Records –
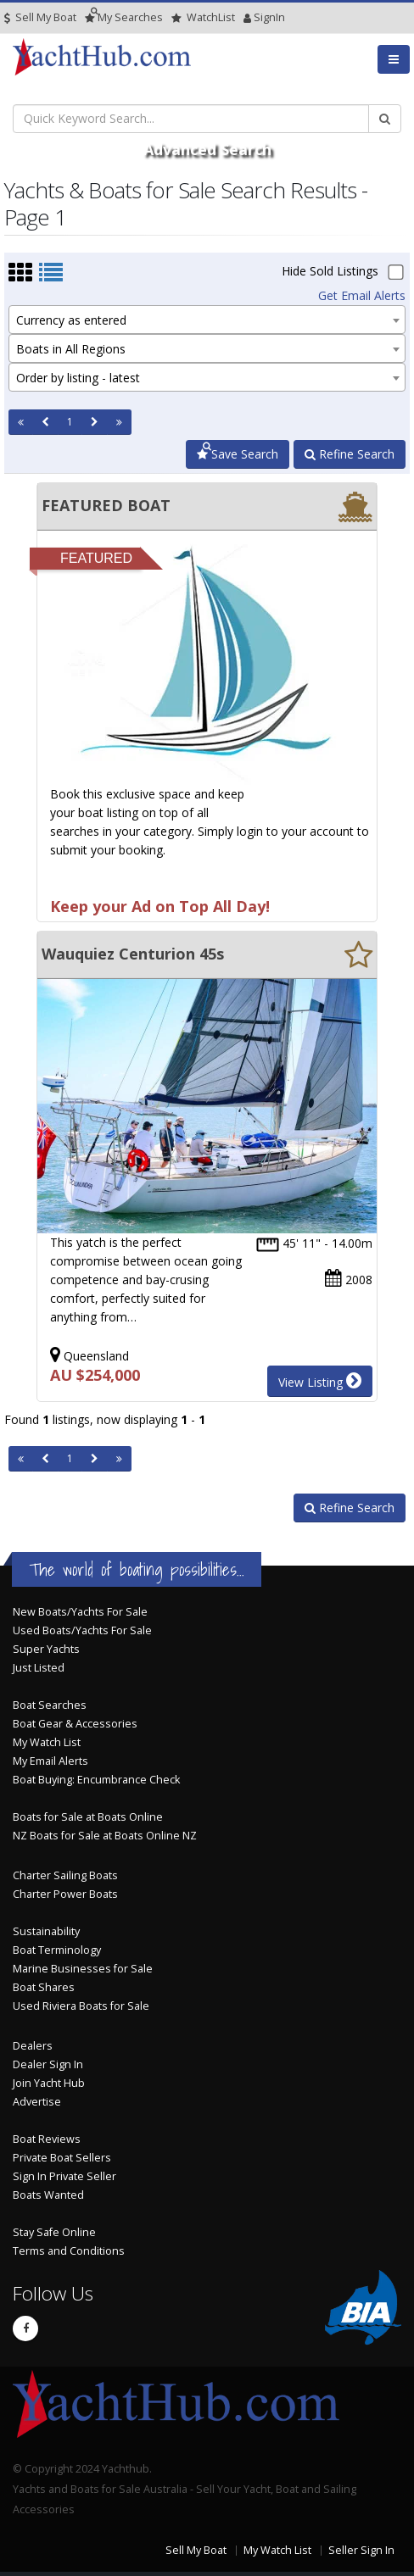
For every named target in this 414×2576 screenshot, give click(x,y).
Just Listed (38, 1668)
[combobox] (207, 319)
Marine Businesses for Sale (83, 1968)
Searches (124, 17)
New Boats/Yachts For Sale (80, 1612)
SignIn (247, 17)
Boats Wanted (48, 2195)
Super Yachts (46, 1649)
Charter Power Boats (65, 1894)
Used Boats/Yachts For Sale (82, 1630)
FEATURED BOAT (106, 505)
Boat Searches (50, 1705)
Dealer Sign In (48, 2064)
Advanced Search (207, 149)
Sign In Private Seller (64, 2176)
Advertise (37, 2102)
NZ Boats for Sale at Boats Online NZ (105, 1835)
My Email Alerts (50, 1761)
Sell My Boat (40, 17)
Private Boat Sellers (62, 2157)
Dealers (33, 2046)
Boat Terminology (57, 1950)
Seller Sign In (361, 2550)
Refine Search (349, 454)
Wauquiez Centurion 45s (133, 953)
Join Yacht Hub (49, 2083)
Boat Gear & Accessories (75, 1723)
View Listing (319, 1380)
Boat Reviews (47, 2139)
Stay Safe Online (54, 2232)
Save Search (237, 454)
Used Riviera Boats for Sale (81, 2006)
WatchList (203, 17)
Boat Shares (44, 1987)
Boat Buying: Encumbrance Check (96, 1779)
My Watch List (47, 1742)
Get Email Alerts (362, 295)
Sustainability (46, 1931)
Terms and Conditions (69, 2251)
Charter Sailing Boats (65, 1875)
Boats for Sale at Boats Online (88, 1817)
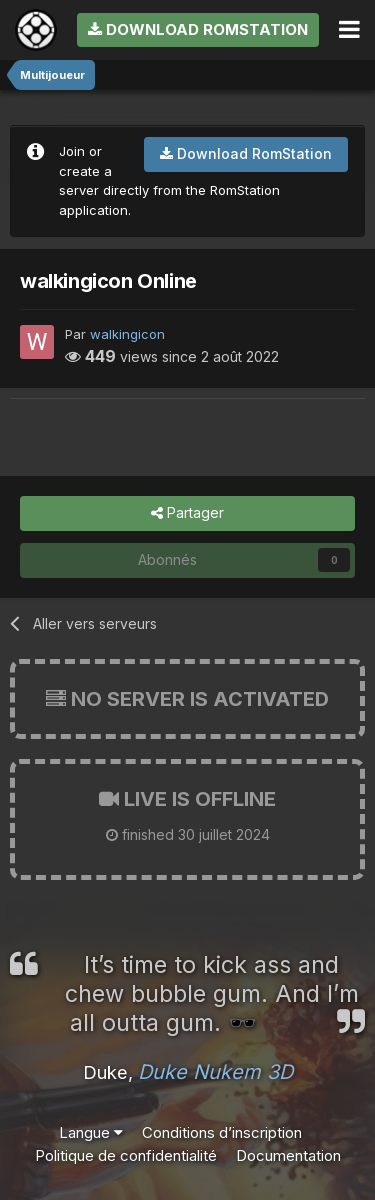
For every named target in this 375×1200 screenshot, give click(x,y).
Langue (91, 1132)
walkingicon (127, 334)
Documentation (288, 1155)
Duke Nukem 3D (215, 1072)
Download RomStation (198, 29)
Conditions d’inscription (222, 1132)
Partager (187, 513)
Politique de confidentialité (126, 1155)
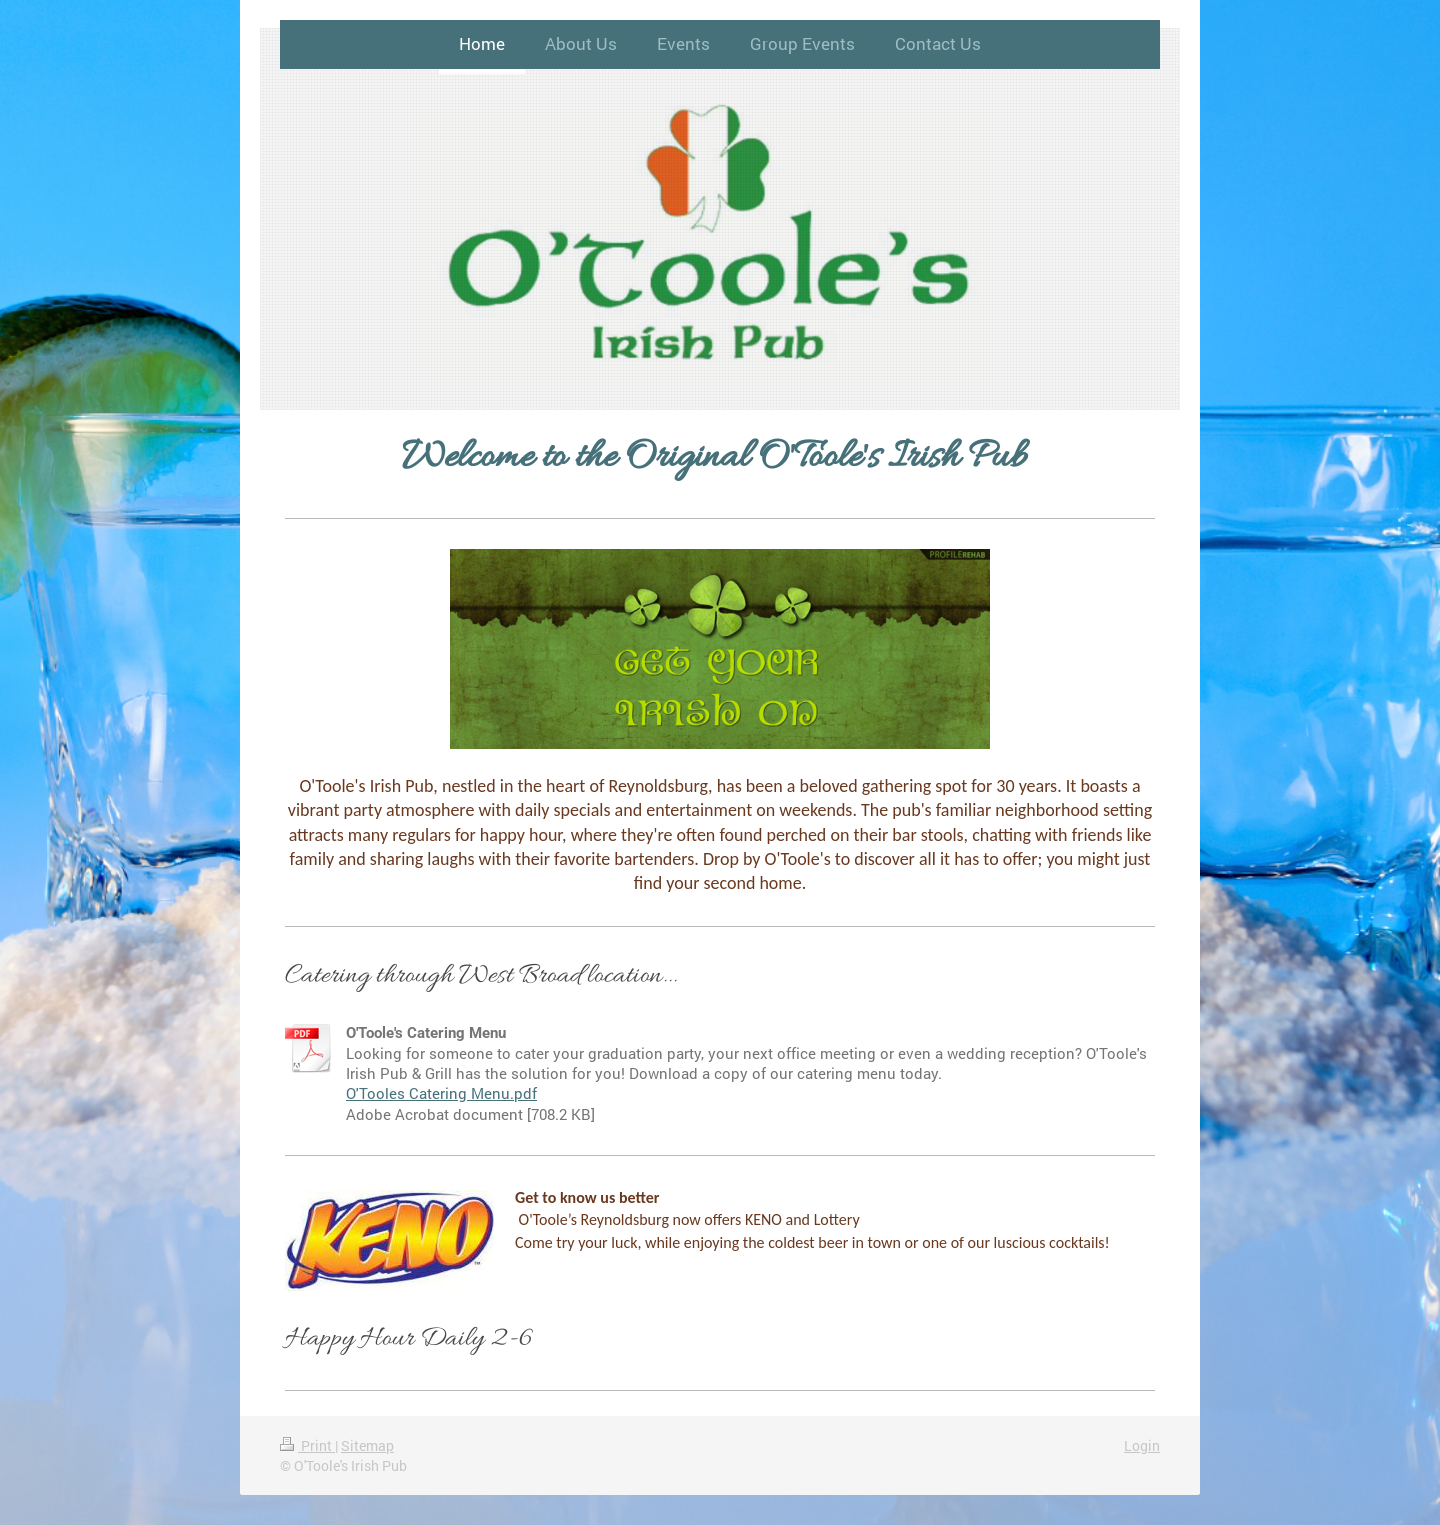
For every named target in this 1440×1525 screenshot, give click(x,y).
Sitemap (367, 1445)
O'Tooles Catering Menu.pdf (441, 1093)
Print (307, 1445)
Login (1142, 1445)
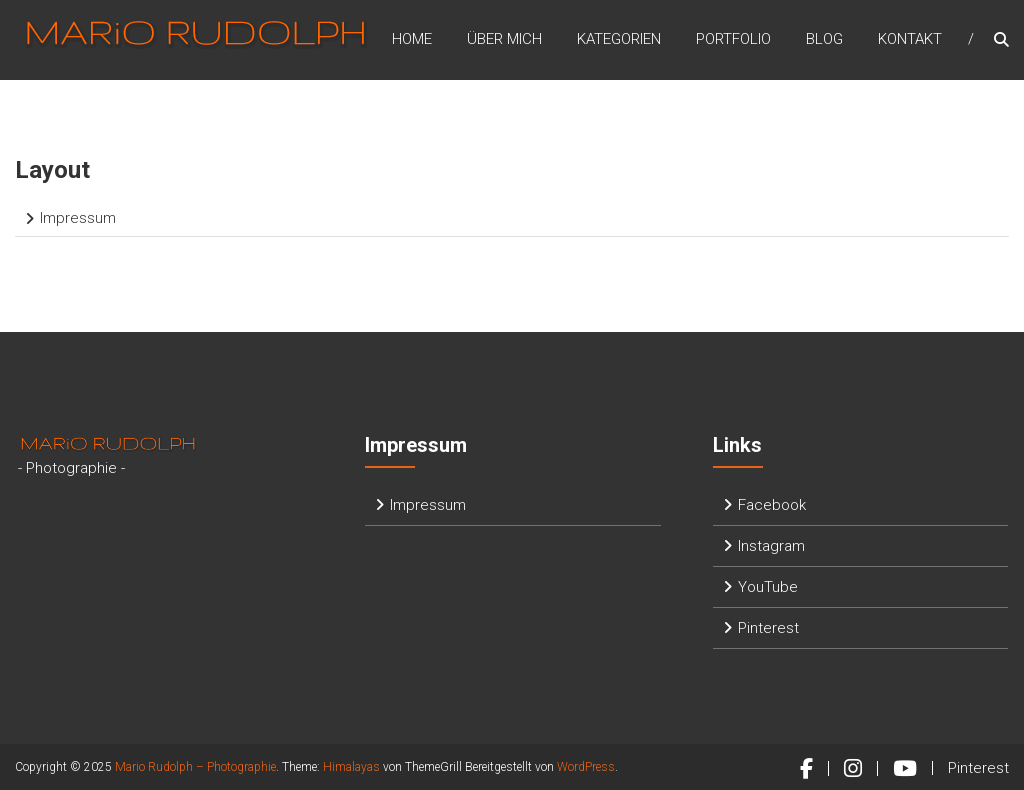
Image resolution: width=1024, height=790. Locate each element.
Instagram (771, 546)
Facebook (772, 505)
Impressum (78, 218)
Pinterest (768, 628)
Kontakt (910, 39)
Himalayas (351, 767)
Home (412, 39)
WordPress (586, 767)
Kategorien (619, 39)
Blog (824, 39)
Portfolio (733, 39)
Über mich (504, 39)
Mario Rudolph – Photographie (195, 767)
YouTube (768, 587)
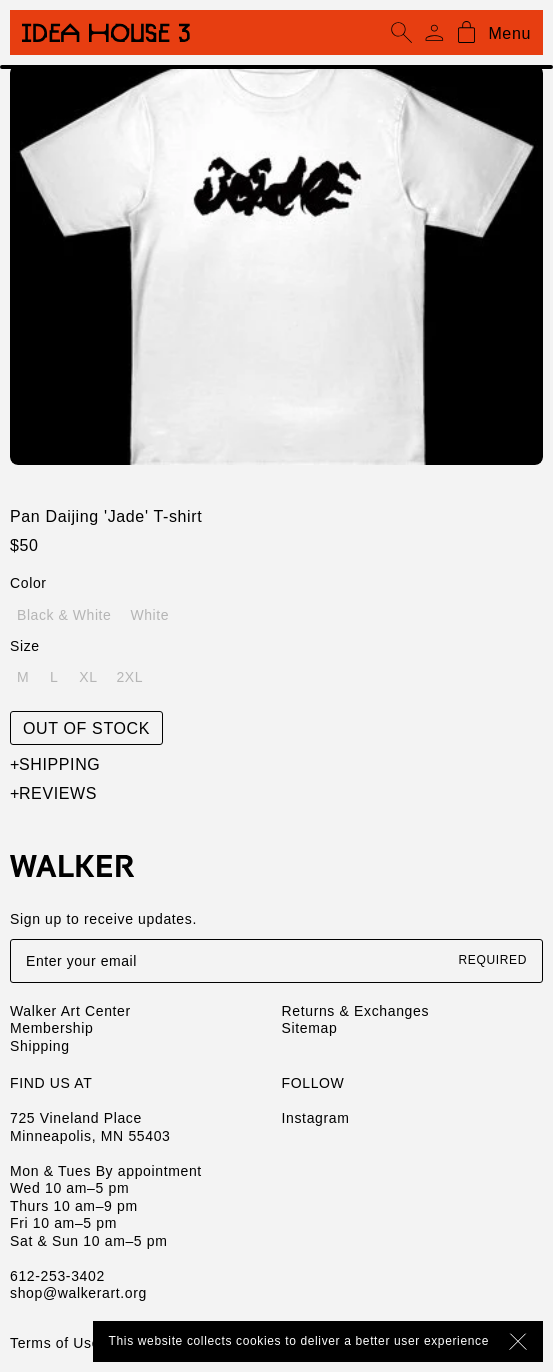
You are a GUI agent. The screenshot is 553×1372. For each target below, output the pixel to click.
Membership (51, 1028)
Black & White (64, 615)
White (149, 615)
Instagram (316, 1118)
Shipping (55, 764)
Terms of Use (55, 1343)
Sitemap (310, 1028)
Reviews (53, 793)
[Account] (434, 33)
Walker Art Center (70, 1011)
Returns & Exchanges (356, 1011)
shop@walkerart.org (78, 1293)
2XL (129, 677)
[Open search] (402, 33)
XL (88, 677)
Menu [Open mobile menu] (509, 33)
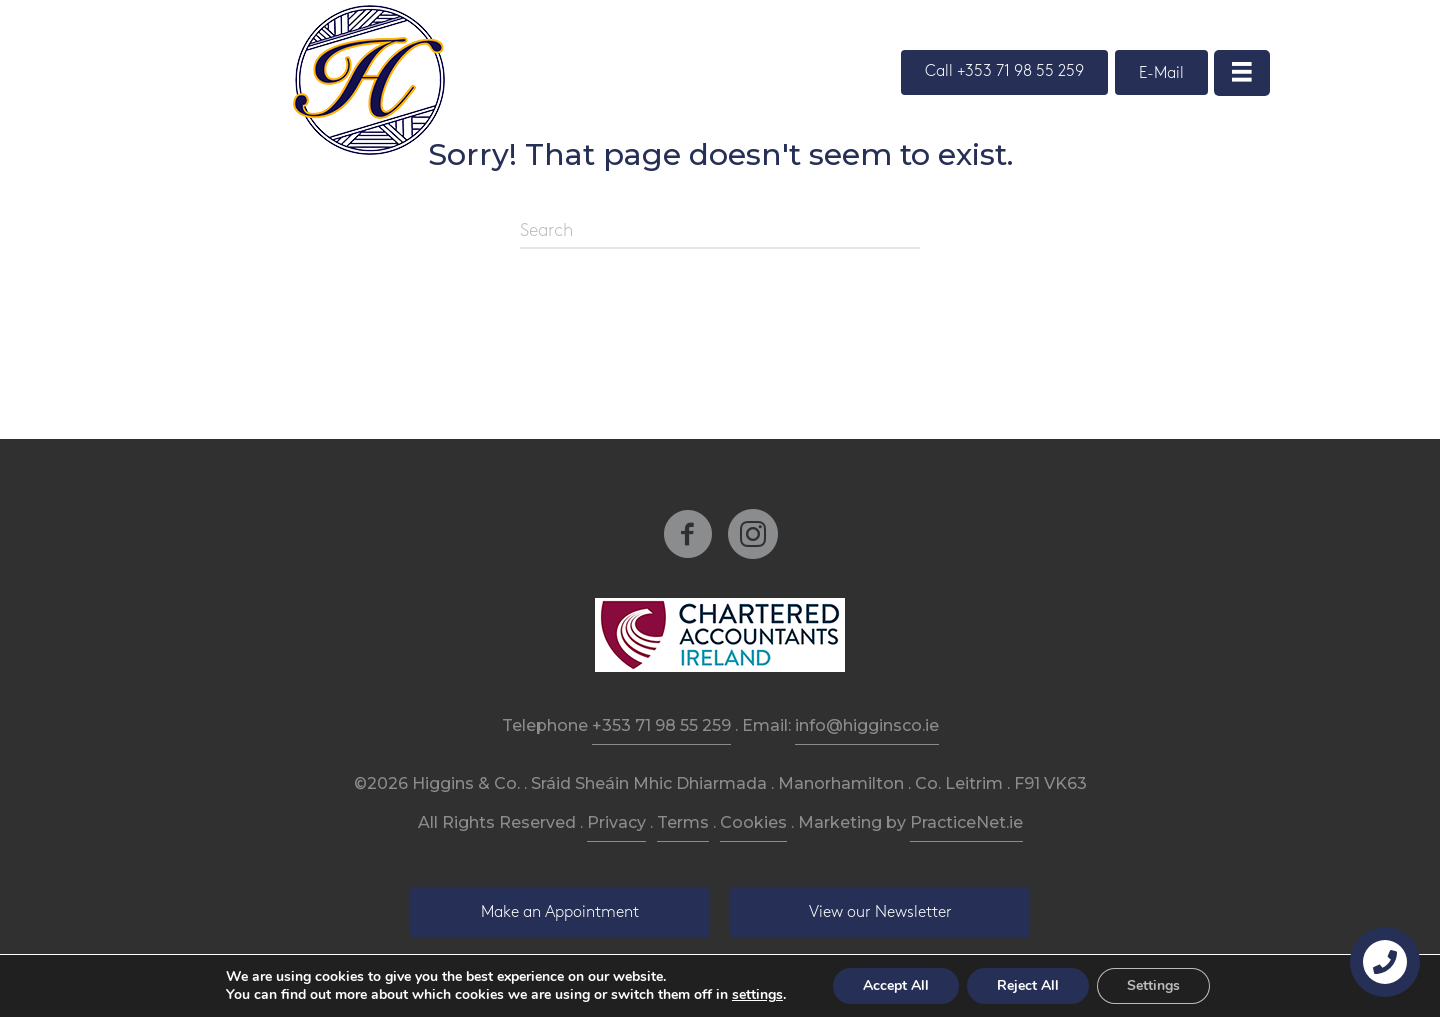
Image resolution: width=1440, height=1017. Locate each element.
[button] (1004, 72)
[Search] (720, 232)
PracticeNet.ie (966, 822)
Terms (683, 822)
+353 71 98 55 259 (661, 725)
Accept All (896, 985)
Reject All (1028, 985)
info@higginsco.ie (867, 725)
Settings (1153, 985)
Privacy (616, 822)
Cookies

Problem –
Return all of the lines above word for word, leaving out the pictures.

Answer for the task –
For every named target in this 414×2576 screenshot, give click(x,y).
Just Listed (38, 1668)
[combobox] (207, 319)
Marine Businesses for Sale (83, 1968)
Searches (124, 17)
New Boats/Yachts For Sale (80, 1612)
SignIn (247, 17)
Boats Wanted (48, 2195)
Super Yachts (46, 1649)
Charter Power Boats (65, 1894)
Used Boats/Yachts For Sale (82, 1630)
FEATURED BOAT (106, 505)
Boat Searches (50, 1705)
Dealer Sign In (48, 2064)
Advanced Search (207, 149)
Sign In Private Seller (64, 2176)
Advertise (37, 2102)
NZ Boats for Sale at Boats Online NZ (105, 1835)
My Email Alerts (50, 1761)
Sell My Boat (40, 17)
Private Boat Sellers (62, 2157)
Dealers (33, 2046)
Boat Terminology (57, 1950)
Seller Sign In (361, 2550)
Refine Search (349, 454)
Wauquiez Centurion 45s (133, 953)
Join Yacht Hub (49, 2083)
Boat Gear & Accessories (75, 1723)
View Listing (319, 1380)
Boat Reviews (47, 2139)
Stay Safe Online (54, 2232)
Save Search (237, 454)
Used Riviera Boats for Sale (81, 2006)
WatchList (203, 17)
Boat Shares (44, 1987)
Boat Buying: Encumbrance Check (96, 1779)
My Watch List (47, 1742)
Get Email Alerts (362, 295)
Sustainability (46, 1931)
Terms and Conditions (69, 2251)
Charter Sailing Boats (65, 1875)
Boats for Sale at Boats Online (88, 1817)
For every named target in this 375×1200 screenshot, give click(x,y).
Langue (91, 1132)
walkingicon (127, 334)
Documentation (288, 1155)
Duke Nukem 3D (215, 1072)
Download RomStation (198, 29)
Conditions d’inscription (222, 1132)
Partager (187, 513)
Politique de confidentialité (126, 1155)
For every named target in this 1440×1525 screenshot, give click(x,y).
Sitemap (367, 1445)
O'Tooles Catering Menu.pdf (441, 1093)
Print (307, 1445)
Login (1142, 1445)
Image resolution: width=1024, height=790. Locate each element.
Instagram (771, 546)
Facebook (772, 505)
Impressum (78, 218)
Pinterest (768, 628)
Kontakt (910, 39)
Himalayas (351, 767)
Home (412, 39)
WordPress (586, 767)
Kategorien (619, 39)
Blog (824, 39)
Portfolio (733, 39)
Über mich (504, 39)
Mario Rudolph – Photographie (195, 767)
YouTube (768, 587)
You are a GUI agent. The screenshot is 553×1372. For each target below, output the pixel to click.
Membership (51, 1028)
Black & White (64, 615)
White (149, 615)
Instagram (316, 1118)
Shipping (55, 764)
Terms of Use (55, 1343)
Sitemap (310, 1028)
Reviews (53, 793)
[Account] (434, 33)
Walker Art Center (70, 1011)
Returns & Exchanges (356, 1011)
shop@walkerart.org (78, 1293)
2XL (129, 677)
[Open search] (402, 33)
XL (88, 677)
Menu [Open mobile menu] (509, 33)
Image resolution: width=1440, height=1017. Locate each element.
[button] (1004, 72)
[Search] (720, 232)
PracticeNet.ie (966, 822)
Terms (683, 822)
+353 71 98 55 259 (661, 725)
Accept All (896, 985)
Reject All (1028, 985)
info@higginsco.ie (867, 725)
Settings (1153, 985)
Privacy (616, 822)
Cookies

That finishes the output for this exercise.